-- Begin --

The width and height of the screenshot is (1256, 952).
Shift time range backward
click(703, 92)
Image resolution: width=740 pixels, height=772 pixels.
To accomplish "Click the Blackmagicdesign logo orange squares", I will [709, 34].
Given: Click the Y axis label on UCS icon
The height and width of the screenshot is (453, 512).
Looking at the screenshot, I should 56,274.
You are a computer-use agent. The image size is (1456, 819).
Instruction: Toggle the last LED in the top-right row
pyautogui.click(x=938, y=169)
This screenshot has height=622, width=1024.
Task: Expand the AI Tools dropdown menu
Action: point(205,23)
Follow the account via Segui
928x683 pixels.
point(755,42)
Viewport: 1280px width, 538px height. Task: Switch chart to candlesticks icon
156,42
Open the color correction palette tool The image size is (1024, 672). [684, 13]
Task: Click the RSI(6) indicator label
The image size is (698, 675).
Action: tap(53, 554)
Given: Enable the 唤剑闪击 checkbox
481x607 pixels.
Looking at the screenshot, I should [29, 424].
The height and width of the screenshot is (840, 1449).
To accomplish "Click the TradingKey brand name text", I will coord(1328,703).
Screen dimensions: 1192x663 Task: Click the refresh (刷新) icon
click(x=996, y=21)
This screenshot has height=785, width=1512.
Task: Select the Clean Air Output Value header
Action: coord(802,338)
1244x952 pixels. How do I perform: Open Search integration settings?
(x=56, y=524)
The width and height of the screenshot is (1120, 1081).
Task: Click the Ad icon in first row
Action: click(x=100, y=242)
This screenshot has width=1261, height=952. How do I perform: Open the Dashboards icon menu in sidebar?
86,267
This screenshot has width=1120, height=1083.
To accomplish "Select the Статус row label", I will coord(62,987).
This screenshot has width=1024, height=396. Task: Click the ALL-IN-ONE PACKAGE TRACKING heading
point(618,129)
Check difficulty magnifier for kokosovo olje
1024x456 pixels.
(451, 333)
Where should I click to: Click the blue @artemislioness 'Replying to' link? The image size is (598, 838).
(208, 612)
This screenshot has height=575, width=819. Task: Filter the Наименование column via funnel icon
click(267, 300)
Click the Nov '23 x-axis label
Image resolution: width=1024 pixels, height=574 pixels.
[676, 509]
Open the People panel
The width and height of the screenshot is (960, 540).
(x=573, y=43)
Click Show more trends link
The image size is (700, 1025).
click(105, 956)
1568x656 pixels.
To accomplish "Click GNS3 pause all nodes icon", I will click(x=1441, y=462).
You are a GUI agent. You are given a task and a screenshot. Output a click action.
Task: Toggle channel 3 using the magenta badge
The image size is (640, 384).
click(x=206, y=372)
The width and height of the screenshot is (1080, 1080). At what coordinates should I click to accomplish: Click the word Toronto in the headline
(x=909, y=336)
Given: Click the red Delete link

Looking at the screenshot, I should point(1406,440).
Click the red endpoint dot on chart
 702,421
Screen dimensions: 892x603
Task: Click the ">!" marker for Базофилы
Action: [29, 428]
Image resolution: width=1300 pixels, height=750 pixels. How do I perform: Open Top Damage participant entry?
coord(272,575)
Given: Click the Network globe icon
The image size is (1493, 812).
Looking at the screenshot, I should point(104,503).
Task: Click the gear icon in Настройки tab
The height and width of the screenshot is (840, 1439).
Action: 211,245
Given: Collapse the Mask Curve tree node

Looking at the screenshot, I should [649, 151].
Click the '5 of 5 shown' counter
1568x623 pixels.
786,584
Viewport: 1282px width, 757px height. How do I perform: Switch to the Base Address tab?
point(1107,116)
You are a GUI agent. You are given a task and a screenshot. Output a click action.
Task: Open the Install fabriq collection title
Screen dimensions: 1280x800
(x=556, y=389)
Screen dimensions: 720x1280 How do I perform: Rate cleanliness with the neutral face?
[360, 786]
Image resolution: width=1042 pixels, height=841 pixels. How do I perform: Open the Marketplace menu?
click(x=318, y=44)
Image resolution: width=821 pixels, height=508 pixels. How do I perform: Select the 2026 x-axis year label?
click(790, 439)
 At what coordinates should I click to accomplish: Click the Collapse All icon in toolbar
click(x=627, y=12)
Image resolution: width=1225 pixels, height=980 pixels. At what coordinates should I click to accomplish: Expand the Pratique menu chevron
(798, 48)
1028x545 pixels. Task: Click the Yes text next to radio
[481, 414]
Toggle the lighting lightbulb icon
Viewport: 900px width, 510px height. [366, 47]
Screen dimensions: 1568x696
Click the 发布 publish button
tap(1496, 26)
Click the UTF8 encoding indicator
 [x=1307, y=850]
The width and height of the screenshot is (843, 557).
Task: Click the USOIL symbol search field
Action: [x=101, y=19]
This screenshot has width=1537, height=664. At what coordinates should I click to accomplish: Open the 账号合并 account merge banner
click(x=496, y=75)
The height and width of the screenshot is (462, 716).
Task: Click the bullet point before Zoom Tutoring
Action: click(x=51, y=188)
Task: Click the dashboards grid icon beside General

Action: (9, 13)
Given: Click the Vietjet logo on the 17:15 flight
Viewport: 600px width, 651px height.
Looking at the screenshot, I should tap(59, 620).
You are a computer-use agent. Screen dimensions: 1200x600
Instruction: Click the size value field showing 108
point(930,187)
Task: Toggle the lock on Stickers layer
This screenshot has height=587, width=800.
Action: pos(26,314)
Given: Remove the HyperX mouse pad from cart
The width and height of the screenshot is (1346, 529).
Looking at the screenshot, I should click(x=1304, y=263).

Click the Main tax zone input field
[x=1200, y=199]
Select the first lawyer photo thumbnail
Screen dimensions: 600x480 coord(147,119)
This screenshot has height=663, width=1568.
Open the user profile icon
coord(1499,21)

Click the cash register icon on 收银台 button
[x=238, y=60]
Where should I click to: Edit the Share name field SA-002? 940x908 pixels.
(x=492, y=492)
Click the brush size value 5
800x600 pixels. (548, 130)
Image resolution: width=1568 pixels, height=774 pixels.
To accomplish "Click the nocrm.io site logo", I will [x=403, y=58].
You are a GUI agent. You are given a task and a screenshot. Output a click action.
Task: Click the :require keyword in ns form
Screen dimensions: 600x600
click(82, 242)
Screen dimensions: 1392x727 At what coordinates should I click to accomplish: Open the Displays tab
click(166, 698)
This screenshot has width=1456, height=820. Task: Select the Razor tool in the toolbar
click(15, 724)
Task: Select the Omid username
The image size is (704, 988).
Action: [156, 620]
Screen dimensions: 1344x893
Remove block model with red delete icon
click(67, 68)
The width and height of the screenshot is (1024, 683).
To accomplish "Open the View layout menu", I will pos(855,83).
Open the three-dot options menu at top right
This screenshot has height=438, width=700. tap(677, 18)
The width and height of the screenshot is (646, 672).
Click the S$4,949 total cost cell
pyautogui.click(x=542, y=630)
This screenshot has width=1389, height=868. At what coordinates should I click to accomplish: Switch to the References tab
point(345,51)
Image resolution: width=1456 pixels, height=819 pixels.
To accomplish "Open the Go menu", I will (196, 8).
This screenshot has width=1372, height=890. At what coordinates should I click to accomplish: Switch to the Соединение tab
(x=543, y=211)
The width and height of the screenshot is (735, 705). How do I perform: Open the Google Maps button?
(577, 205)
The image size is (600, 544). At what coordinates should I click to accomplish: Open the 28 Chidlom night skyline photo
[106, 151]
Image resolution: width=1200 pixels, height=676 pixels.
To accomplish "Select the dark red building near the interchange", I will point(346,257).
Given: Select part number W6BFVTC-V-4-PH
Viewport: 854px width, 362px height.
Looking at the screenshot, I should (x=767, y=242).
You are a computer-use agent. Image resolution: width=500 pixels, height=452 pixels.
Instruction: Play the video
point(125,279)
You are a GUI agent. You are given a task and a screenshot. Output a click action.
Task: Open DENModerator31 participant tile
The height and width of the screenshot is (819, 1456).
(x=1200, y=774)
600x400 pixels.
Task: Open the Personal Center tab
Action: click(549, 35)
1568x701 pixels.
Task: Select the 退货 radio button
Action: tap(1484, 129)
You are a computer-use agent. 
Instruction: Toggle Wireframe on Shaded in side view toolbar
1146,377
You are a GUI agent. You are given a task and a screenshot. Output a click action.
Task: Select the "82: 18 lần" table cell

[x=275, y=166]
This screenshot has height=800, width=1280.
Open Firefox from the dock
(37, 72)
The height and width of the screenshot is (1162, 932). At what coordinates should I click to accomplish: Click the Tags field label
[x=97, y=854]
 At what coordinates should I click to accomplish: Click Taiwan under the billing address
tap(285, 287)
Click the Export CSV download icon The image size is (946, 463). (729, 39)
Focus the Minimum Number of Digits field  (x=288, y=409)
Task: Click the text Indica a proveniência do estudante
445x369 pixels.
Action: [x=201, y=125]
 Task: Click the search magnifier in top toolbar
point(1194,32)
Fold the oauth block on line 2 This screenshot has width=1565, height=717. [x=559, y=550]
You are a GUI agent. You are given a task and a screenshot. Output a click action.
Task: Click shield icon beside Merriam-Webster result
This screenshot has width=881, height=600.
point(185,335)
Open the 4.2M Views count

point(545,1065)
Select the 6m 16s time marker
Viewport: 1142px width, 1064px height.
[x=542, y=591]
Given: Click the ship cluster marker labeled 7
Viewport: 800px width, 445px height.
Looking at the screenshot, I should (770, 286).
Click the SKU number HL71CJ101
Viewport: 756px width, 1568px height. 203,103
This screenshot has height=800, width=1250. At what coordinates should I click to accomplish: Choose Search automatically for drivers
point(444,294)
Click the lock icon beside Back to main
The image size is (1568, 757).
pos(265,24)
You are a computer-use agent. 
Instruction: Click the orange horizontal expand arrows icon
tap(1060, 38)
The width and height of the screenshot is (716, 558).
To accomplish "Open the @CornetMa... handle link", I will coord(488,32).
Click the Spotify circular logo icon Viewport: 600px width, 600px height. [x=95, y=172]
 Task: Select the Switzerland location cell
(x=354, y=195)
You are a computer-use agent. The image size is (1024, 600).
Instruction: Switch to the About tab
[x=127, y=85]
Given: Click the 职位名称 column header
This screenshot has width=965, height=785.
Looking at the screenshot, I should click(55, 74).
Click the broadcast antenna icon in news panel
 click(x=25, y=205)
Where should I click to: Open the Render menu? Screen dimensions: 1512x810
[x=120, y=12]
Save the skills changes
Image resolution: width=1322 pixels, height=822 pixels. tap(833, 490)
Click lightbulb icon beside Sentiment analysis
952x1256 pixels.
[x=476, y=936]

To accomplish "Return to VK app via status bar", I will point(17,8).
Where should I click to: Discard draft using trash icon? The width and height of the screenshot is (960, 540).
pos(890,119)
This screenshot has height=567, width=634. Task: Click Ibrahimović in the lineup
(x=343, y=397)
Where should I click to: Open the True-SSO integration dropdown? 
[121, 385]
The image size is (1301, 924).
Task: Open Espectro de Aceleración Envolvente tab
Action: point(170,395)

-- End --

Exercise
Lay out the material from the line containing "Viewport: 1282px width, 757px" down to the line containing "click(790, 439)" as a Markdown table with columns "Row" and "Line", one row for each non-blank line, numbered in order.

Result for this exercise
| Row | Line |
|---|---|
| 1 | Viewport: 1282px width, 757px height. How do I perform: Switch to the Base Address tab? |
| 2 | point(1107,116) |
| 3 | You are a GUI agent. You are given a task and a screenshot. Output a click action. |
| 4 | Task: Open the Install fabriq collection title |
| 5 | Screen dimensions: 1280x800 |
| 6 | (x=556, y=389) |
| 7 | Screen dimensions: 720x1280 How do I perform: Rate cleanliness with the neutral face? |
| 8 | [360, 786] |
| 9 | Image resolution: width=1042 pixels, height=841 pixels. How do I perform: Open the Marketplace menu? |
| 10 | click(x=318, y=44) |
| 11 | Image resolution: width=821 pixels, height=508 pixels. How do I perform: Select the 2026 x-axis year label? |
| 12 | click(790, 439) |